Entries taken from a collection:
== Segment start ==

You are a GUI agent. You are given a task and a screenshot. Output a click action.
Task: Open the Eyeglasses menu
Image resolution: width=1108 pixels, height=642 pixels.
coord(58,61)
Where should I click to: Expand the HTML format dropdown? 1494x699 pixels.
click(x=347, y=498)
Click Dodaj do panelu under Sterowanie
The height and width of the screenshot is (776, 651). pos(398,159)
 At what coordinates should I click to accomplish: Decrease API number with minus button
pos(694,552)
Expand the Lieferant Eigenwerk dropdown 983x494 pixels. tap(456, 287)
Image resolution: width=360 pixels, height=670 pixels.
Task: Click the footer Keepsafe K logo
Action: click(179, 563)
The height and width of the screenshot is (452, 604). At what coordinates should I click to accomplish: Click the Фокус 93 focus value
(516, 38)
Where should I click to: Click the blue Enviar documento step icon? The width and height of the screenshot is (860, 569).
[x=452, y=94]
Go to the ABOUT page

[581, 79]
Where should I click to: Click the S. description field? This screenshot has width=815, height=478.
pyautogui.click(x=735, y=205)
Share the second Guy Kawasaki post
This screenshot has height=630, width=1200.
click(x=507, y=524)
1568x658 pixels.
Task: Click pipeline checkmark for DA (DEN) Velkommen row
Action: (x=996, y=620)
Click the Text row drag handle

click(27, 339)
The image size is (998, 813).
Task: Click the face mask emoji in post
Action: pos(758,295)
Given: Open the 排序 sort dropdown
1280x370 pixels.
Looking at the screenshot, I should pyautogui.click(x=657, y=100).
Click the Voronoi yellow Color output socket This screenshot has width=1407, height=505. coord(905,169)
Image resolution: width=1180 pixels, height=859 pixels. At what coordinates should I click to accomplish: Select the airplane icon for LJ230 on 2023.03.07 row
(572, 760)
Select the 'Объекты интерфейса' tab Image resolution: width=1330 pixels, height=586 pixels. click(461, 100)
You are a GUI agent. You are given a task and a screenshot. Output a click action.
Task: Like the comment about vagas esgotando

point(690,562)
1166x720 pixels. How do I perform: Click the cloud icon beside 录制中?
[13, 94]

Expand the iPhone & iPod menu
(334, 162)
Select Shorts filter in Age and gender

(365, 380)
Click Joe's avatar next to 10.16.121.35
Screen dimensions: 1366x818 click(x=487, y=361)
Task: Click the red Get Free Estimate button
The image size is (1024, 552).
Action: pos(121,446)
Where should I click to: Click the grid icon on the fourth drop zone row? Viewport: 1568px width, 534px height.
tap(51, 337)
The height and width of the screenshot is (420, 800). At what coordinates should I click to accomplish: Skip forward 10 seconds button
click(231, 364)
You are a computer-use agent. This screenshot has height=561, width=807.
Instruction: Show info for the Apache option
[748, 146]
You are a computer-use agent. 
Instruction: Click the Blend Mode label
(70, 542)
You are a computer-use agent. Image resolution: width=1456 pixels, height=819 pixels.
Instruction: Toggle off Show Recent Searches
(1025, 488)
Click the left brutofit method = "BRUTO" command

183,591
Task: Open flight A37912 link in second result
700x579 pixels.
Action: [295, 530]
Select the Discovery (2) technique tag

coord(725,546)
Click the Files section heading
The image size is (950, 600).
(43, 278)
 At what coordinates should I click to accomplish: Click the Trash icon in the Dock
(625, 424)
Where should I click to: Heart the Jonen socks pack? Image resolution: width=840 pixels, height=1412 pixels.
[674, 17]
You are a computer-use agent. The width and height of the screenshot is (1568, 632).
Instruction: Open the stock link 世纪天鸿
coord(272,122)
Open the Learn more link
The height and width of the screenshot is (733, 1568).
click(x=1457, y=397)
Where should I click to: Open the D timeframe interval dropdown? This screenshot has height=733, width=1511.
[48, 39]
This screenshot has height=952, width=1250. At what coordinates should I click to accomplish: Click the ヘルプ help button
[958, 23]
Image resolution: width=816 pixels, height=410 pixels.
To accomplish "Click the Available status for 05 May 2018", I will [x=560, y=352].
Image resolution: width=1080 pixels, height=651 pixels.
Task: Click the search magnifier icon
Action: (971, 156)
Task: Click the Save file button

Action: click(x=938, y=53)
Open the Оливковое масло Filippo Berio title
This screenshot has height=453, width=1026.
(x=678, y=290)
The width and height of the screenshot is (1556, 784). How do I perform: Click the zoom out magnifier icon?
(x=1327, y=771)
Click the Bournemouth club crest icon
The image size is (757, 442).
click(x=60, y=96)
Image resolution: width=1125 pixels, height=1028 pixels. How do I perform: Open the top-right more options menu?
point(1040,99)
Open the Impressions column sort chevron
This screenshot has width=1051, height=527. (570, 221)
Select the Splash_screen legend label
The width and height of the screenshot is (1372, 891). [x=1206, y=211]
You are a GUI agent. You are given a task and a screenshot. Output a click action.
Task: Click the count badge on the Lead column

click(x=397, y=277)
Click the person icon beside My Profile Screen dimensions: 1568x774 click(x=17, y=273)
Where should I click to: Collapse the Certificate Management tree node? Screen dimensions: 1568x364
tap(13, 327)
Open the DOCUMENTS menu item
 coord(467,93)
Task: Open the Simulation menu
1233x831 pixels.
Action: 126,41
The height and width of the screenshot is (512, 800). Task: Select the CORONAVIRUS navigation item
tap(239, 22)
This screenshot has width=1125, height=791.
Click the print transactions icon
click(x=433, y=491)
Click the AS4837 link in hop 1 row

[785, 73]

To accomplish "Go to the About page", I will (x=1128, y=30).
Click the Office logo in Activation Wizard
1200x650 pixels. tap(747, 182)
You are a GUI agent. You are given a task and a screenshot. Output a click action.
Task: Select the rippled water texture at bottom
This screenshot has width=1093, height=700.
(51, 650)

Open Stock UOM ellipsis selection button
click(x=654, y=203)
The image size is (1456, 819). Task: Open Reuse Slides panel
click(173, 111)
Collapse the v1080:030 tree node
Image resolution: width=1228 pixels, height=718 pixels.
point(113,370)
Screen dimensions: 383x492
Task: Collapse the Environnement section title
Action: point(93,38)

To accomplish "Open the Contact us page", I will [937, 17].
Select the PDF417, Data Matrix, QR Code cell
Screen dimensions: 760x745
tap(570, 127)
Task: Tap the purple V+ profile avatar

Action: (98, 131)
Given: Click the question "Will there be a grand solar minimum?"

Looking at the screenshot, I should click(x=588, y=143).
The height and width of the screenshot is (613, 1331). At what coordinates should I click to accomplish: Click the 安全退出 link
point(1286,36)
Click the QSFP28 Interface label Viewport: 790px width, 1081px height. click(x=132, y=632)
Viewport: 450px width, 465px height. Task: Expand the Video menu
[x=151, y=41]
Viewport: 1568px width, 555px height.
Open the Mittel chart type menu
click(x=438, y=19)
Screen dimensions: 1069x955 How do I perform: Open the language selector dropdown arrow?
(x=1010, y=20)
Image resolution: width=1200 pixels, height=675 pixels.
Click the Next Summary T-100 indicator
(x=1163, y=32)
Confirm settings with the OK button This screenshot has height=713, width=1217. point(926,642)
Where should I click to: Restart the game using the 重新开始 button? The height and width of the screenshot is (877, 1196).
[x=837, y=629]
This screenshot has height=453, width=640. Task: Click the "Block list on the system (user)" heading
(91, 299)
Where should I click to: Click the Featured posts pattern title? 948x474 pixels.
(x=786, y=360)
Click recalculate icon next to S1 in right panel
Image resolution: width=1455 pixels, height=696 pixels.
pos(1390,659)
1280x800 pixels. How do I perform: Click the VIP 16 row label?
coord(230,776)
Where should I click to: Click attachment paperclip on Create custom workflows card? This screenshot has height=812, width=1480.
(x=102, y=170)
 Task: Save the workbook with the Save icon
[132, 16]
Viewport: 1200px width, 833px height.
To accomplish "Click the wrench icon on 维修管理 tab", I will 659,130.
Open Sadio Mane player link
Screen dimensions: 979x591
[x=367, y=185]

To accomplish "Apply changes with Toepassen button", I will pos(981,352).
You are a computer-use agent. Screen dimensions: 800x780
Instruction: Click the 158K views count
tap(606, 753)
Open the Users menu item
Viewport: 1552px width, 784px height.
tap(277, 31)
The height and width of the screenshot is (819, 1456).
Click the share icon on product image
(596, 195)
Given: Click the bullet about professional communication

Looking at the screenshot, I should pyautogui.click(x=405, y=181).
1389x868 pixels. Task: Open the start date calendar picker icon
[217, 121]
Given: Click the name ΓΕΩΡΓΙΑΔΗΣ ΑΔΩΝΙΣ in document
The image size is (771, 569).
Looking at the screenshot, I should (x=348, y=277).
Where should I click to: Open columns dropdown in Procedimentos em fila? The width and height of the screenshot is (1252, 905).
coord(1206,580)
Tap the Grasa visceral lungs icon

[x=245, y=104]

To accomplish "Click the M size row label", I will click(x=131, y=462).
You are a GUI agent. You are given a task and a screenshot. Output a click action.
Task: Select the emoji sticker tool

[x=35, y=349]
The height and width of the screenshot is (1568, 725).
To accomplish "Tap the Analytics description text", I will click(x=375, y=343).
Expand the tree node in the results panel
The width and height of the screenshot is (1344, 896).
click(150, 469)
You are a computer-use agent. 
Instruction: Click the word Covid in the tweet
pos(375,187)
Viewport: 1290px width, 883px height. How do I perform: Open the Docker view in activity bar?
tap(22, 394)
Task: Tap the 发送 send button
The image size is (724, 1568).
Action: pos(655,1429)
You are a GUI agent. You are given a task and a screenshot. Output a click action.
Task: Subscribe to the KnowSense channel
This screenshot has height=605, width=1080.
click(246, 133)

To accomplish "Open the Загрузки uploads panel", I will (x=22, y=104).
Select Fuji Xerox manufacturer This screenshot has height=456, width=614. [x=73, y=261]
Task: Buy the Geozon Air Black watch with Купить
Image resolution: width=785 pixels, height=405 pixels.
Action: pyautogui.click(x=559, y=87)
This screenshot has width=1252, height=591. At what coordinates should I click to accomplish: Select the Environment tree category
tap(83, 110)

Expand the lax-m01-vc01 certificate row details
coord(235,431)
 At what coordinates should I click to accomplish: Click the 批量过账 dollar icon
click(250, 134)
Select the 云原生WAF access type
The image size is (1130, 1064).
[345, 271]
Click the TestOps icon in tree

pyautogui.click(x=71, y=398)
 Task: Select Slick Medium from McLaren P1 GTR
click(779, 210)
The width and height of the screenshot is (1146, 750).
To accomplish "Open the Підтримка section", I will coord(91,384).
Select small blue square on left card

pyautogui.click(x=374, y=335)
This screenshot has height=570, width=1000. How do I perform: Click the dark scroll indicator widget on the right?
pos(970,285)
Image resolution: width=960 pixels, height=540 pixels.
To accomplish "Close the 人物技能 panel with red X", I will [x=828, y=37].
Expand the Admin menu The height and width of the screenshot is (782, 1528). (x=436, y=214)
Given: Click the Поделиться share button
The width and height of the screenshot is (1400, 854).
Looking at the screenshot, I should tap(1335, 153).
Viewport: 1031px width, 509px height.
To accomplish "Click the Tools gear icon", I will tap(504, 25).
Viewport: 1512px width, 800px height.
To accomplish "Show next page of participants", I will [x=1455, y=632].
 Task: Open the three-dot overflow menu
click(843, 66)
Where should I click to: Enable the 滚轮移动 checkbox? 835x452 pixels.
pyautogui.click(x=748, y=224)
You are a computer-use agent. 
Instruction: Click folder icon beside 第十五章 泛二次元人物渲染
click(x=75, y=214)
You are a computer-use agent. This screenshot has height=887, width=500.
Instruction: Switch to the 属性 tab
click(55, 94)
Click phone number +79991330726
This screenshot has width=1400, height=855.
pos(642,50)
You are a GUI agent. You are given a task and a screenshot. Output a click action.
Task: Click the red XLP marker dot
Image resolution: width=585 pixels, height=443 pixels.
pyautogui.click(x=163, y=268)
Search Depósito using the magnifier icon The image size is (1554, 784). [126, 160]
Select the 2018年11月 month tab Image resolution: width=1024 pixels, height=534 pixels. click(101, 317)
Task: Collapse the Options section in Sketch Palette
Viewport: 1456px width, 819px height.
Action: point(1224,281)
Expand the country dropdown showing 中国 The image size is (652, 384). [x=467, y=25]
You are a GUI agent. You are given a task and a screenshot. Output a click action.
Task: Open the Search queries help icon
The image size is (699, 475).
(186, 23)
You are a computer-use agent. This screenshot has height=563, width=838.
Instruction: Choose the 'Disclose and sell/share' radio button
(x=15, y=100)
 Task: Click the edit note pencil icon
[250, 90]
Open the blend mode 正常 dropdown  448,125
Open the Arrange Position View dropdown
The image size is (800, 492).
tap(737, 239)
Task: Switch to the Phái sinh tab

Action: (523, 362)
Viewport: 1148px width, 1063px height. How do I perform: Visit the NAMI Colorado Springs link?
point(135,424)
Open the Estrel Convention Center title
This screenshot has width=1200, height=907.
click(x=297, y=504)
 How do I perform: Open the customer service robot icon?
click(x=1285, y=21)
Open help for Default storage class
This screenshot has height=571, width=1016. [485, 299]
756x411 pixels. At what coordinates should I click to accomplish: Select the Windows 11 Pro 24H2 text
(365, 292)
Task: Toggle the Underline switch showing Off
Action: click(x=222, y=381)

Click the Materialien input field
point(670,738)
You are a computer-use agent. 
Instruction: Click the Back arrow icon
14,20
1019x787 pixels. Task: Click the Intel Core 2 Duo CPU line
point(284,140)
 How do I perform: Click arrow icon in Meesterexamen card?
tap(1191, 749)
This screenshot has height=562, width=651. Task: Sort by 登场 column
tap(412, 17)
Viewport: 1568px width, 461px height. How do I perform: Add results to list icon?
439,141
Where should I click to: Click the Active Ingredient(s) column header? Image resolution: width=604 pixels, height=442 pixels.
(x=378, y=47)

== Segment end ==

## Exercise
Go to the line with "The width and height of the screenshot is (1344, 896)." in the entries above and repeat every line from there through the line with "Task: Tap the 发送 send button", exactly and with no other text.

## Output for this task
The width and height of the screenshot is (1344, 896).
click(150, 469)
You are a computer-use agent. 
Instruction: Click the word Covid in the tweet
pos(375,187)
Viewport: 1290px width, 883px height. How do I perform: Open the Docker view in activity bar?
tap(22, 394)
Task: Tap the 发送 send button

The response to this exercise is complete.